● **Given passage**
========================

It took the police almost six months to find Costas' killer.[3] Protti passed a lie detector test, but her alibi went unverified. After attempting to confirm Protti's alibi, police suspected that the girl had lied. Following a conversation with an FBI officer who informed her that her arrest was imminent and that they knew she killed Kirsten, Protti wrote her mother a letter in which she made a full confession.

Protti claimed to have found the kitchen knife by chance, and her elder sister, Virginia Varela, testified in court that she kept that knife in her car to cut vegetables.[3] The Costases did not believe Protti's story – they asserted that nobody would use a butcher knife to slice tomatoes and that Protti, casually dressed on that evening, never intended to take Kirsten to a party but had planned to murder her. Protti was sentenced to a maximum of nine years, but was released seven years later on parole.

========================

● **Dataset extract**
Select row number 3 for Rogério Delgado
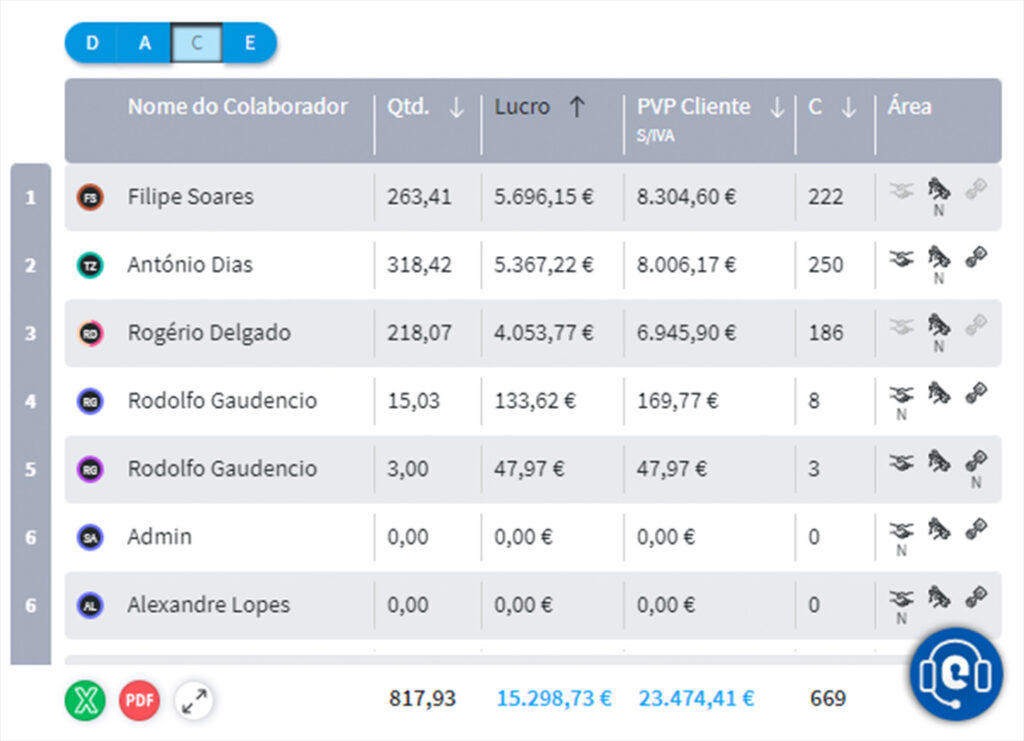The width and height of the screenshot is (1024, 741). click(x=30, y=333)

========================

● **Work to do**
[1] In the passage about the Costas killing, how long was Protti's maximum sentence?
[2] Write out the passage about the Costas killing word for word, starting at "Protti claimed to" and ending at "later on parole.".

● **Solution list**
[1] Nine years.

[2]
Protti claimed to have found the kitchen knife by chance, and her elder sister, Virginia Varela, testified in court that she kept that knife in her car to cut vegetables.[3] The Costases did not believe Protti's story – they asserted that nobody would use a butcher knife to slice tomatoes and that Protti, casually dressed on that evening, never intended to take Kirsten to a party but had planned to murder her. Protti was sentenced to a maximum of nine years, but was released seven years later on parole.